Agência
Publicado em 22 de julho de 2025 às 14h56.
Aos 50 anos, a Hello Kitty, personagem japonesa criada em 1974 pela empresa Sanrio, voltou a ocupar espaço nas redes sociais chinesas, não mais como um ícone infantil, mas como um símbolo do cansaço emocional da Geração Z.
Vídeos no Douyin, versão chinesa do TikTok, mostram a personagem soterrada por papéis, presa em escritórios sem janelas e cercada por frases de autoajuda. O que antes era símbolo de inocência se transformou em um canal para ironia, sátira e, principalmente, nostalgia.
Desde o início de 2024, a personagem tem sido usada em colaborações com marcas, exposições e criações geradas por inteligência artificial. Usuários chineses misturam a Hello Kitty com estética Y2K, estilo que resgata referências do final dos anos 1990 e início dos 2000, roupas de streetwear e elementos da vida corporativa. O conteúdo viralizado nas redes sociais explora temas como o esgotamento profissional e a crítica à cultura do trabalho excessivo, o chamado "996", jornada que vai das 9h às 21h, seis dias por semana.
Em resposta à insegurança econômica e à alta competitividade, os jovens chineses têm buscado conforto emocional no consumo de produtos que remetem à infância.

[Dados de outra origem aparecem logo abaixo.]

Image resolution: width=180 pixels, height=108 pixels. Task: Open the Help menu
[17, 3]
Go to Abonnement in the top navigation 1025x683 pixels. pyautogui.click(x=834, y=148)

Pesquisa da consultoria Hub of China indica que quase 70% da Geração Z chinesa faz ao menos uma compra emocional por mês, adquirindo itens como doces, pelúcias e brinquedos, não pela utilidade, mas pelo valor afetivo.
Marcas locais também exploram essa tendência. A White Rabbit, conhecida pelas balas tradicionais, relançou embalagens retrô e ampliou sua linha com velas e perfumes inspirados em seus sabores. No fim de 2024, o Universal Beijing Resort lançou caixas surpresa com pelúcias de Minions inspiradas nos animais do zodíaco chinês, vendidas a 99 yuans (cerca de US$13,50), que esgotaram rapidamente.
Uma pesquisa de 2024 conduzida pelo Instituto de Desenvolvimento Fudan aponta que os consumidores jovens chineses estão mudando seu foco de bens duráveis caros para produtos que trazem satisfação emocional imediata, como alimentos e entretenimento. Esse comportamento indica uma mudança no padrão tradicional de aspiração de consumo, que antes valorizava a ascensão econômica.
O avanço desse consumo de natureza afetiva aponta para um deslocamento no que tradicionalmente se entende como aspiração de consumo na China. Se antes o desejo de ascensão econômica guiava as decisões de compra, hoje cresce a busca por estabilidade emocional. Esse movimento, que pode parecer pontual ou individual, é, na verdade uma resposta coletiva a um ambiente social de alta pressão e competição.
E no mercado chinês, onde marcas locais e internacionais disputam atenção com intensidade, compreender essa nuance se tornou mais do que uma vantagem, mas uma exigência estratégica.